Brown Sound

Butcher Brown doesn’t want its music pigeonholed by the jazz label.

Stepping into the modest, one-story house shared by bandmates Devonne Harris, Andrew Randazzo and Keith Askey feels like walking directly into a huge recording studio. The kitchen, bathroom and other amenities are incidental to the enormous amount of living space that their recording studio, Jellowstone, occupies in the home.

There are the predictable posters throughout the place: tasteful musical stuff like Miles Davis at Birdland, Jimi Hendrix, Ella Fitzgerald. A large “Pulp Fiction” movie poster hangs in the kitchen.

Gathered around their kitchen table to discuss the new Butcher Brown album, as well as their upcoming headlining show at the Camel, a bespectacled Devonne Harris, aka DJ Harrison, is joined by guitarist Askey and Randazzo, who plays bass.

They’ve known each other since their days studying jazz at Virginia Commonwealth University. A fourth member, drummer Corey Fonville, maintains an apartment in Richmond but is in New Orleans working on music with Grammy-nominated jazz trumpeter Christian Scott.

Butcher Brown’s debut full-length, “All Purpose Music,” was released in October.

“It was the music that we all grew up listening to and we all liked,” Harris says in describing the album, which features contributions from Grammy-winning trumpeter Nicholas Payton, saxophonist Marcus Tenney and popular soul singer Jon Bibbs.

After several years of touring and releasing free EPs, the band began work on its first studio album around the beginning of the year. “Since we already had everything set up from the “Numbers” session (Nicholas Payton’s new album, which was recorded at Jellowstone Studios), we went in there in January and just wrote tunes on the spot.”

“We all had ideas that we brought to the table,” Harris continues. “I think vinyl records and older music played a big part in it too.” Indeed, a shared love for the analog era and the dusty records of lore connects this quartet of 20-somethings. Yet their backgrounds and musical tastes are varied. Askey, for example, wasn’t really brought up on ’70s soul music and jazz fusion, as much as he was on Led Zeppelin and Jimi Hendrix. “A lot of classic rock stuff, those are the records I grew up listening to,” he says.

One thing they have in common is their dislike of the jazz label — at least as it pertains to their music. And that’s despite all of them having jazz chops from their schooling and at the least informing much of their new music with it. But it isn’t everything.

“It’s kind of a gumbo. … We put everything in there,” Fonville says. “When we feel like it, we tap into this or that.” He eventually refers to the group’s aesthetic as “just black soul: soul funk music with a rock flavor to it.”

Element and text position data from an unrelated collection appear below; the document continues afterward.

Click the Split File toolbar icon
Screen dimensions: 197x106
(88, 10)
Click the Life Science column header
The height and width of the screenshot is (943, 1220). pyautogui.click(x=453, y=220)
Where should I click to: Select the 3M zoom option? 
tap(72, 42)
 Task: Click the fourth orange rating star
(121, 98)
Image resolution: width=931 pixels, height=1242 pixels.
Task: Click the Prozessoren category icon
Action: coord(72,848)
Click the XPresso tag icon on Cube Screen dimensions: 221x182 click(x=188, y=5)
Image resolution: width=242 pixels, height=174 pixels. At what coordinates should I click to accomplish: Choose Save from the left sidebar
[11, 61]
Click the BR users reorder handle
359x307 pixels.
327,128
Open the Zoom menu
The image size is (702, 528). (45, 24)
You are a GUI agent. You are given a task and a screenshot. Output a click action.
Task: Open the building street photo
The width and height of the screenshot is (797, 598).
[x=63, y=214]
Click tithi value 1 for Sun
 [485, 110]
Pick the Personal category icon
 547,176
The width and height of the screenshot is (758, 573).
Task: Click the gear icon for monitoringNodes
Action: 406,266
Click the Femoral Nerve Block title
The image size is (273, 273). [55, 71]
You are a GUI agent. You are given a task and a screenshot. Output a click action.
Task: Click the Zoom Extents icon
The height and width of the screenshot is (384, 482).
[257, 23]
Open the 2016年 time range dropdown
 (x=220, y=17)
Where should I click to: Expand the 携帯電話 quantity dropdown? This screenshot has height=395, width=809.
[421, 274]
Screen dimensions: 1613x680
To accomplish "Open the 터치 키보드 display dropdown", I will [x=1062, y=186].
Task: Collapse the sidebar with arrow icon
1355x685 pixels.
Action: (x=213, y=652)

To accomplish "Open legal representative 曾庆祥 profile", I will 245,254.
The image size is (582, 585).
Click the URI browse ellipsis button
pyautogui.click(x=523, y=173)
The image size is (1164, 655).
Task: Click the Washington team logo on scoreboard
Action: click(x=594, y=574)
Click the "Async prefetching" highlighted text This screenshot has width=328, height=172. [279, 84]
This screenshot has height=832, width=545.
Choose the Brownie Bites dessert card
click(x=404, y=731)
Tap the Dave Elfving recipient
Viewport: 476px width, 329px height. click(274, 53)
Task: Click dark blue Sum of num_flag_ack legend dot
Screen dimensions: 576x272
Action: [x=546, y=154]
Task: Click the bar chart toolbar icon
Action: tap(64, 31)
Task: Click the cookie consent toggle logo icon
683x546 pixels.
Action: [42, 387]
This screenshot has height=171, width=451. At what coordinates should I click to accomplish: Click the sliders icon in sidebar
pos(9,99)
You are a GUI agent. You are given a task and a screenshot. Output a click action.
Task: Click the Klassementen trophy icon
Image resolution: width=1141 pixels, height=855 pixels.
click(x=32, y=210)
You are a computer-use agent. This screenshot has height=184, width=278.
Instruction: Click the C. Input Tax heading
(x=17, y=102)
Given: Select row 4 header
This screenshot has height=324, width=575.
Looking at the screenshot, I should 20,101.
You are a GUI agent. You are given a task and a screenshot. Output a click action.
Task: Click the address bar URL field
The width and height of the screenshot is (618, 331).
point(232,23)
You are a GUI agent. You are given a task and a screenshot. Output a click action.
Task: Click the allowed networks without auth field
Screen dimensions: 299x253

Whatever they call it, it’s clearly connecting with a broader public beyond the obvious people who dig the sound locally. “All Purpose Music,” through Devonne’s Jellowstone label partnership with the esteemed Philadelphia-based Ropeadope Records, has received national distribution and related attention. That buzz, especially in urban tastemaker circles, is leading to a lot more bookings in 2015, including high-profile dates at next year’s Art of Cool Fest in Durham, North Carolina, and the world-famous arts festival, South by Southwest, in Austin, Texas.

“At some points it’s surreal how much of our music gets out there now, compared to where we were a year ago,” Harris says. The success reflects the new potential in a largely digital age for artists outside of the typically identified major markets to compete. Location isn’t nearly as important as it once was. Nevertheless, they’re happy to boldly represent Virginia. Album cuts such as “Country Boys” and “Powhatan” speak directly to their local sensibilities.

“We all want to represent Virginia — it’s not like we’re waiting to get out of here and have our big break in Los Angeles or New York,” Randazzo says. “Even popular music that does well gets forgotten, so I think it would be winning if we just don’t get forgotten.” S

Butcher Brown performs with Avers and Sam Reed Syndicate on Saturday, Dec. 27, at 8 p.m. at the Camel. Tickets cost $7. thecamel.org.